DATA SHOWN: Begin
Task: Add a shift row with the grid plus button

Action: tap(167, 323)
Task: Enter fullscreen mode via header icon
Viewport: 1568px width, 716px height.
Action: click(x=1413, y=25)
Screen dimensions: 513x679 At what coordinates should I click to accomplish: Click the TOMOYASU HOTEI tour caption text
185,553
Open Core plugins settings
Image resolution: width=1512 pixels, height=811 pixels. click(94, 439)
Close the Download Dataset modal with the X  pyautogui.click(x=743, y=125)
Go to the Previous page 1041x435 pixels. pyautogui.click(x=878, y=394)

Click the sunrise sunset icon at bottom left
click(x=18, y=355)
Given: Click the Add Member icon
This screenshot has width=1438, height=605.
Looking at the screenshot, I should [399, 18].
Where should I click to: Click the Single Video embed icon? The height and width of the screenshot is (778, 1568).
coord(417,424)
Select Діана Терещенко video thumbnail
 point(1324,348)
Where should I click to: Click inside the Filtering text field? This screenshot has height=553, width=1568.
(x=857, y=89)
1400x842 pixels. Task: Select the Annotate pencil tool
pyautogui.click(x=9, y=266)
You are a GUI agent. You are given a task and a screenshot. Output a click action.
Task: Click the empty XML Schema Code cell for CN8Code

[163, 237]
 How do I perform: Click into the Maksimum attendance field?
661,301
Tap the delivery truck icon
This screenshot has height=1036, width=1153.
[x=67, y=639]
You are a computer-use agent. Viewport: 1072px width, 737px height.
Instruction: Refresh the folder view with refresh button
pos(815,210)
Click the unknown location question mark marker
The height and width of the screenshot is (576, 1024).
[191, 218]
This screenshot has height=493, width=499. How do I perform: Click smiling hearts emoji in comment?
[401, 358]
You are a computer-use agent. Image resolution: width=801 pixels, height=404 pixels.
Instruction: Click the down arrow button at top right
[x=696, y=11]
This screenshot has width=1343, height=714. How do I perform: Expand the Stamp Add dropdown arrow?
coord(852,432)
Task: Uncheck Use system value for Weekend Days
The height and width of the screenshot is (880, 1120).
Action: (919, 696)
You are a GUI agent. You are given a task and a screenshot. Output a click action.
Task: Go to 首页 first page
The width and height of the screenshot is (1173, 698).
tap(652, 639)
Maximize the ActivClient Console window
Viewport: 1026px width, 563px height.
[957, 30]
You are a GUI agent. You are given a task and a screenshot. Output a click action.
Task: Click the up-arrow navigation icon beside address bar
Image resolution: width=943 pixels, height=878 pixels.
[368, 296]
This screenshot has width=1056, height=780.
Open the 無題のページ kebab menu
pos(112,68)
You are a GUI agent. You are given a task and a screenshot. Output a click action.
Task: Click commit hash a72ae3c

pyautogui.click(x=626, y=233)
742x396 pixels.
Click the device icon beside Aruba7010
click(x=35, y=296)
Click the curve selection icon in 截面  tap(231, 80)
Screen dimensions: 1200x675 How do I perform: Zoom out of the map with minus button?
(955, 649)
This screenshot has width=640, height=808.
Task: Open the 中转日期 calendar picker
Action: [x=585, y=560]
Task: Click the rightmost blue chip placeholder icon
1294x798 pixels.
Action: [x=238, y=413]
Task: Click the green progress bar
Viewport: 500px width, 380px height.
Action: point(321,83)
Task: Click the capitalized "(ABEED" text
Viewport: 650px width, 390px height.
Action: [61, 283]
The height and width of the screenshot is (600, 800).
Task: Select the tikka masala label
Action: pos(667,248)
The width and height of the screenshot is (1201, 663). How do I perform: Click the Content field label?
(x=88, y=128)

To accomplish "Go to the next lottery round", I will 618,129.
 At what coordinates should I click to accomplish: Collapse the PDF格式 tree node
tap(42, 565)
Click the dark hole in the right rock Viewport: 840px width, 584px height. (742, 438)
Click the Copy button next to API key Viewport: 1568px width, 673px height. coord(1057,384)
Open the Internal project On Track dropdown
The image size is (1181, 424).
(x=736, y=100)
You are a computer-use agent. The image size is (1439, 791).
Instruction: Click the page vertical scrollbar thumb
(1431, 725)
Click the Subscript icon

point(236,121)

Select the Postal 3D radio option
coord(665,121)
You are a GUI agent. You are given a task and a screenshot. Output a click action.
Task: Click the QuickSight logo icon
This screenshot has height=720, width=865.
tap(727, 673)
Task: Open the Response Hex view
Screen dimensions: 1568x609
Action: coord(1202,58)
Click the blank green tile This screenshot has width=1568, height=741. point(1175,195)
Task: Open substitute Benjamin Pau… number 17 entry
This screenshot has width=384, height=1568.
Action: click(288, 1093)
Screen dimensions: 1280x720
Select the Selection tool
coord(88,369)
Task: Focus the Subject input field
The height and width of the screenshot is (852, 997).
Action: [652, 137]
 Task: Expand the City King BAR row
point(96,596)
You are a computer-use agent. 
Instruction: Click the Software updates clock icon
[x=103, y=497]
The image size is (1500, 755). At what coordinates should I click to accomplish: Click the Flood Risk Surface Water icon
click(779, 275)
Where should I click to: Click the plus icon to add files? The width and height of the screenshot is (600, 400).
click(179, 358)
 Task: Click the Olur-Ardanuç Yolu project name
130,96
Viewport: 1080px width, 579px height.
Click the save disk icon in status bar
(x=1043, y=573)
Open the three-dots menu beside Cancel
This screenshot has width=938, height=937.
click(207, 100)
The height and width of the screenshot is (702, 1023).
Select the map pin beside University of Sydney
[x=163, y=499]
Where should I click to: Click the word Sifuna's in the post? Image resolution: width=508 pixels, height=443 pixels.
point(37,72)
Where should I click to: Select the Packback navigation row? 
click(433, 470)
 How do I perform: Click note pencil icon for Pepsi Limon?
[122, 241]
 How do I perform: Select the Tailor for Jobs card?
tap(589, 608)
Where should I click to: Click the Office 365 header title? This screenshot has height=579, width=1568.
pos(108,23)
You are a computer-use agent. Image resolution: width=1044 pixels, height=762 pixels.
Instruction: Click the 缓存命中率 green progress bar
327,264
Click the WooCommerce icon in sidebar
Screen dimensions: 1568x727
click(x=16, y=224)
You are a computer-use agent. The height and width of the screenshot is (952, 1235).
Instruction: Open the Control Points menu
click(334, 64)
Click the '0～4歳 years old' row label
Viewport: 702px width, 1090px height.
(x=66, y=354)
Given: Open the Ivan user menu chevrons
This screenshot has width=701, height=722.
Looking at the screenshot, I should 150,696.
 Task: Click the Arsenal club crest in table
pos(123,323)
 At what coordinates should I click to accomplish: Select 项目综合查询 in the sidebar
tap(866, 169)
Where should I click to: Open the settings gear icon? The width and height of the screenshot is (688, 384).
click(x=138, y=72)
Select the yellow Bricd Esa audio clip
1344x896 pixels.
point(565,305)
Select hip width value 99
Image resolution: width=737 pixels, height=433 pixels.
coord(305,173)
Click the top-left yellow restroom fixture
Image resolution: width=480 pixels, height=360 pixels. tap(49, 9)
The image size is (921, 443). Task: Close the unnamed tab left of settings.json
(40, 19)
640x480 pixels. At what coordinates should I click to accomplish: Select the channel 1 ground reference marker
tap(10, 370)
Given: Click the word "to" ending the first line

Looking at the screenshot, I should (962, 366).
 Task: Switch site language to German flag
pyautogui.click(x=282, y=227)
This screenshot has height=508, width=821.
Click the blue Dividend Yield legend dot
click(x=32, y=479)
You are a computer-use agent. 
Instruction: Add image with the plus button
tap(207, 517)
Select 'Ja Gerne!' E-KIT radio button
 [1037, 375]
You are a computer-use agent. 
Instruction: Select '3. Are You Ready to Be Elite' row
DATA SHOWN: End
AIM OF THE TASK
Working from the entries above, find every line in which the word "value" occurs and copy it.

SOLUTION TO THIS TASK
Task: Uncheck Use system value for Weekend Days
Select hip width value 99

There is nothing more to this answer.